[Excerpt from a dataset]
━━━━
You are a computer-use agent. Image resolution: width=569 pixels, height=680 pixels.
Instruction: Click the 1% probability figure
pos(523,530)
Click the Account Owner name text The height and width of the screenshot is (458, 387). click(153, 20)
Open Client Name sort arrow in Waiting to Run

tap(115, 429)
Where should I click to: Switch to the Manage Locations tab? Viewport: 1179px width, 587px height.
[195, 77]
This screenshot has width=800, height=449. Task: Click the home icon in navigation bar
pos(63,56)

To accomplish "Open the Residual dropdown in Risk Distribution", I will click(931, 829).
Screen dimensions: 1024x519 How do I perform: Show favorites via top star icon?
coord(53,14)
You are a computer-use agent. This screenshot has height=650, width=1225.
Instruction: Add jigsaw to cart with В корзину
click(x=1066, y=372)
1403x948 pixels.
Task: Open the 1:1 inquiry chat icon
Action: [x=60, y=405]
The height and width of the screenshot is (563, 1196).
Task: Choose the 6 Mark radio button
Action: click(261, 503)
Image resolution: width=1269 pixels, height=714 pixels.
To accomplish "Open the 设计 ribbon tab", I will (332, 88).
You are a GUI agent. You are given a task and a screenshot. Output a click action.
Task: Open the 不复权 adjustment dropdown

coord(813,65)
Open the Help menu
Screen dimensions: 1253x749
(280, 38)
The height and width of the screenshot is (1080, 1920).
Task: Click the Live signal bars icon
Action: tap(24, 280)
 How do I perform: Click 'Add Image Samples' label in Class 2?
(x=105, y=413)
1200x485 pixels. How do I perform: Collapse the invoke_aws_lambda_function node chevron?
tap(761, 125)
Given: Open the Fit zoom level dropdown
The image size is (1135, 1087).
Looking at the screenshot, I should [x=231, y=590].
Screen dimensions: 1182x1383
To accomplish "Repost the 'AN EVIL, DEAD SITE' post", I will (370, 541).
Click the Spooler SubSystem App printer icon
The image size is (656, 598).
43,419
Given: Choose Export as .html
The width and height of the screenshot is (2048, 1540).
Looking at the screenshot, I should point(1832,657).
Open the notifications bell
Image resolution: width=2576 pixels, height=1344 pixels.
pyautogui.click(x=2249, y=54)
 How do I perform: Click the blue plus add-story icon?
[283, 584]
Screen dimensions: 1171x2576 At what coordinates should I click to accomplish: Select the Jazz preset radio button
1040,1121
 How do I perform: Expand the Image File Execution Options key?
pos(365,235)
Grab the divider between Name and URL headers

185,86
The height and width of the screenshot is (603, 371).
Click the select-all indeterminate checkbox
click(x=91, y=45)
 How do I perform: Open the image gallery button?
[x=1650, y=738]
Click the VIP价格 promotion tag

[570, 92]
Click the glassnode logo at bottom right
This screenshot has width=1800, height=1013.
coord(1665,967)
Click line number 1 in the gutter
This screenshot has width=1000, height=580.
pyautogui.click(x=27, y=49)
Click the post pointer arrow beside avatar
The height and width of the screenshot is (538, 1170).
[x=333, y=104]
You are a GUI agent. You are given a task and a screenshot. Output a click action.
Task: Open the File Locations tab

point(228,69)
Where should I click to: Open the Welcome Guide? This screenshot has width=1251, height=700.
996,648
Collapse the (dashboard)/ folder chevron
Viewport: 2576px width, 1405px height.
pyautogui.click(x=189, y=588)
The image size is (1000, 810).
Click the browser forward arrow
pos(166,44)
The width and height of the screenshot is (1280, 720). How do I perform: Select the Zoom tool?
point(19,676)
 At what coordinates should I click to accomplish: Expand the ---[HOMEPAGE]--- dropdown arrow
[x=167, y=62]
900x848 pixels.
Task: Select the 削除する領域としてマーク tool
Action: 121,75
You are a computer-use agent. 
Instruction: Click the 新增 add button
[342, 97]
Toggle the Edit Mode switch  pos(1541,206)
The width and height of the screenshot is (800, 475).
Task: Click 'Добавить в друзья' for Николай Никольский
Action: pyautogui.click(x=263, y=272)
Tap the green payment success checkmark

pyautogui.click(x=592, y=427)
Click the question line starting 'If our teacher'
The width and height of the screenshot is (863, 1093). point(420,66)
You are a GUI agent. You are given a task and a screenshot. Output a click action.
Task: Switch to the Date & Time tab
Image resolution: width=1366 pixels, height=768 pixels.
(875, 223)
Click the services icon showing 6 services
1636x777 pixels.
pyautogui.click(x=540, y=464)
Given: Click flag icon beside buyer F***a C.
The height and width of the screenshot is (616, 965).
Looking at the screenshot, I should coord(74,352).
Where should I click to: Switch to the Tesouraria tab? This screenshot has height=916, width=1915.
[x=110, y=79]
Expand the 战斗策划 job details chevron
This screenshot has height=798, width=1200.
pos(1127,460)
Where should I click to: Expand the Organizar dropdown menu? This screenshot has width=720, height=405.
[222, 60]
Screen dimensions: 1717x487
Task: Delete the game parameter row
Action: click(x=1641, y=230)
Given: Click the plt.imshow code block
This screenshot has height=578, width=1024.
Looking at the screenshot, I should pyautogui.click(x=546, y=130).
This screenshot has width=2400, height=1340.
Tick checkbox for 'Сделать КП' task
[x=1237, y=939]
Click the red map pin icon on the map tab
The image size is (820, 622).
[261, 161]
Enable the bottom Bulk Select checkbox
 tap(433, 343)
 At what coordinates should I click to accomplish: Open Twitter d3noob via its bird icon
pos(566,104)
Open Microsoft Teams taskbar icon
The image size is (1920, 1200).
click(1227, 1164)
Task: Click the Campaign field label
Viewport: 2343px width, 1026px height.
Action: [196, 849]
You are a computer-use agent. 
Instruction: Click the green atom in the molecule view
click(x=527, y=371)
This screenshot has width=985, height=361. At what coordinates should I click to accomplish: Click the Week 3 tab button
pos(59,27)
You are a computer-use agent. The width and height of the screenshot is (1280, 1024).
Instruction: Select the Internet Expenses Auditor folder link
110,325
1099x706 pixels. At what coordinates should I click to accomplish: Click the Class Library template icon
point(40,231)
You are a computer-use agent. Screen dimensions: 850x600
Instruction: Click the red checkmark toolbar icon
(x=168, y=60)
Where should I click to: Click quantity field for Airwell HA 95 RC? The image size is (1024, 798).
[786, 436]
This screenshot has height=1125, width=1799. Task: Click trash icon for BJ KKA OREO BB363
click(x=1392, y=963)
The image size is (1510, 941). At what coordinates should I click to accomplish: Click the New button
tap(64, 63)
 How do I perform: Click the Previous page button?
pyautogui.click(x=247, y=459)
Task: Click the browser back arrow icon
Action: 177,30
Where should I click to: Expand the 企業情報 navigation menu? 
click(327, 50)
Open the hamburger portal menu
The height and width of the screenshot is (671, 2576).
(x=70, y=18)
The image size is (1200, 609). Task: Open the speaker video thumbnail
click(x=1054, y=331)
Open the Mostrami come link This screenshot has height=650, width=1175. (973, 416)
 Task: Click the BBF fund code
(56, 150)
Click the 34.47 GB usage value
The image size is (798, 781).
━━━━
■ **Stated problem**:
Copy out all of the material above, keeping every line as it is.

■ **Expected answer**:
You are a computer-use agent. Image resolution: width=569 pixels, height=680 pixels.
Instruction: Click the 1% probability figure
pos(523,530)
Click the Account Owner name text The height and width of the screenshot is (458, 387). click(153, 20)
Open Client Name sort arrow in Waiting to Run

tap(115, 429)
Where should I click to: Switch to the Manage Locations tab? Viewport: 1179px width, 587px height.
[195, 77]
This screenshot has width=800, height=449. Task: Click the home icon in navigation bar
pos(63,56)

To accomplish "Open the Residual dropdown in Risk Distribution", I will click(931, 829).
Screen dimensions: 1024x519 How do I perform: Show favorites via top star icon?
coord(53,14)
You are a computer-use agent. This screenshot has height=650, width=1225.
Instruction: Add jigsaw to cart with В корзину
click(x=1066, y=372)
1403x948 pixels.
Task: Open the 1:1 inquiry chat icon
Action: [x=60, y=405]
The height and width of the screenshot is (563, 1196).
Task: Choose the 6 Mark radio button
Action: click(261, 503)
Image resolution: width=1269 pixels, height=714 pixels.
To accomplish "Open the 设计 ribbon tab", I will (332, 88).
You are a GUI agent. You are given a task and a screenshot. Output a click action.
Task: Open the 不复权 adjustment dropdown

coord(813,65)
Open the Help menu
Screen dimensions: 1253x749
(280, 38)
The height and width of the screenshot is (1080, 1920).
Task: Click the Live signal bars icon
Action: tap(24, 280)
 How do I perform: Click 'Add Image Samples' label in Class 2?
(x=105, y=413)
1200x485 pixels. How do I perform: Collapse the invoke_aws_lambda_function node chevron?
tap(761, 125)
Given: Open the Fit zoom level dropdown
The image size is (1135, 1087).
Looking at the screenshot, I should [x=231, y=590].
Screen dimensions: 1182x1383
To accomplish "Repost the 'AN EVIL, DEAD SITE' post", I will (370, 541).
Click the Spooler SubSystem App printer icon
The image size is (656, 598).
43,419
Given: Choose Export as .html
The width and height of the screenshot is (2048, 1540).
Looking at the screenshot, I should point(1832,657).
Open the notifications bell
Image resolution: width=2576 pixels, height=1344 pixels.
pyautogui.click(x=2249, y=54)
 How do I perform: Click the blue plus add-story icon?
[283, 584]
Screen dimensions: 1171x2576 At what coordinates should I click to accomplish: Select the Jazz preset radio button
1040,1121
 How do I perform: Expand the Image File Execution Options key?
pos(365,235)
Grab the divider between Name and URL headers

185,86
The height and width of the screenshot is (603, 371).
Click the select-all indeterminate checkbox
click(x=91, y=45)
 How do I perform: Open the image gallery button?
[x=1650, y=738]
Click the VIP价格 promotion tag

[570, 92]
Click the glassnode logo at bottom right
This screenshot has width=1800, height=1013.
coord(1665,967)
Click line number 1 in the gutter
This screenshot has width=1000, height=580.
pyautogui.click(x=27, y=49)
Click the post pointer arrow beside avatar
The height and width of the screenshot is (538, 1170).
[x=333, y=104]
You are a GUI agent. You are given a task and a screenshot. Output a click action.
Task: Open the File Locations tab

point(228,69)
Where should I click to: Open the Welcome Guide? This screenshot has width=1251, height=700.
996,648
Collapse the (dashboard)/ folder chevron
Viewport: 2576px width, 1405px height.
pyautogui.click(x=189, y=588)
The image size is (1000, 810).
Click the browser forward arrow
pos(166,44)
The width and height of the screenshot is (1280, 720). How do I perform: Select the Zoom tool?
point(19,676)
 At what coordinates should I click to accomplish: Expand the ---[HOMEPAGE]--- dropdown arrow
[x=167, y=62]
900x848 pixels.
Task: Select the 削除する領域としてマーク tool
Action: 121,75
You are a computer-use agent. 
Instruction: Click the 新增 add button
[342, 97]
Toggle the Edit Mode switch  pos(1541,206)
The width and height of the screenshot is (800, 475).
Task: Click 'Добавить в друзья' for Николай Никольский
Action: pyautogui.click(x=263, y=272)
Tap the green payment success checkmark

pyautogui.click(x=592, y=427)
Click the question line starting 'If our teacher'
The width and height of the screenshot is (863, 1093). point(420,66)
You are a GUI agent. You are given a task and a screenshot. Output a click action.
Task: Switch to the Date & Time tab
Image resolution: width=1366 pixels, height=768 pixels.
(875, 223)
Click the services icon showing 6 services
1636x777 pixels.
pyautogui.click(x=540, y=464)
Given: Click flag icon beside buyer F***a C.
The height and width of the screenshot is (616, 965).
Looking at the screenshot, I should coord(74,352).
Where should I click to: Switch to the Tesouraria tab? This screenshot has height=916, width=1915.
[x=110, y=79]
Expand the 战斗策划 job details chevron
This screenshot has height=798, width=1200.
pos(1127,460)
Where should I click to: Expand the Organizar dropdown menu? This screenshot has width=720, height=405.
[222, 60]
Screen dimensions: 1717x487
Task: Delete the game parameter row
Action: click(x=1641, y=230)
Given: Click the plt.imshow code block
This screenshot has height=578, width=1024.
Looking at the screenshot, I should pyautogui.click(x=546, y=130).
This screenshot has width=2400, height=1340.
Tick checkbox for 'Сделать КП' task
[x=1237, y=939]
Click the red map pin icon on the map tab
The image size is (820, 622).
[261, 161]
Enable the bottom Bulk Select checkbox
 tap(433, 343)
 At what coordinates should I click to accomplish: Open Twitter d3noob via its bird icon
pos(566,104)
Open Microsoft Teams taskbar icon
The image size is (1920, 1200).
click(1227, 1164)
Task: Click the Campaign field label
Viewport: 2343px width, 1026px height.
Action: [196, 849]
You are a computer-use agent. 
Instruction: Click the green atom in the molecule view
click(x=527, y=371)
This screenshot has width=985, height=361. At what coordinates should I click to accomplish: Click the Week 3 tab button
pos(59,27)
You are a computer-use agent. The width and height of the screenshot is (1280, 1024).
Instruction: Select the Internet Expenses Auditor folder link
110,325
1099x706 pixels. At what coordinates should I click to accomplish: Click the Class Library template icon
point(40,231)
You are a computer-use agent. Screen dimensions: 850x600
Instruction: Click the red checkmark toolbar icon
(x=168, y=60)
Where should I click to: Click quantity field for Airwell HA 95 RC? The image size is (1024, 798).
[786, 436]
This screenshot has height=1125, width=1799. Task: Click trash icon for BJ KKA OREO BB363
click(x=1392, y=963)
The image size is (1510, 941). At what coordinates should I click to accomplish: Click the New button
tap(64, 63)
 How do I perform: Click the Previous page button?
pyautogui.click(x=247, y=459)
Task: Click the browser back arrow icon
Action: 177,30
Where should I click to: Expand the 企業情報 navigation menu? 
click(327, 50)
Open the hamburger portal menu
The height and width of the screenshot is (671, 2576).
(x=70, y=18)
The image size is (1200, 609). Task: Open the speaker video thumbnail
click(x=1054, y=331)
Open the Mostrami come link This screenshot has height=650, width=1175. (973, 416)
 Task: Click the BBF fund code
(56, 150)
Click the 34.47 GB usage value
The image size is (798, 781).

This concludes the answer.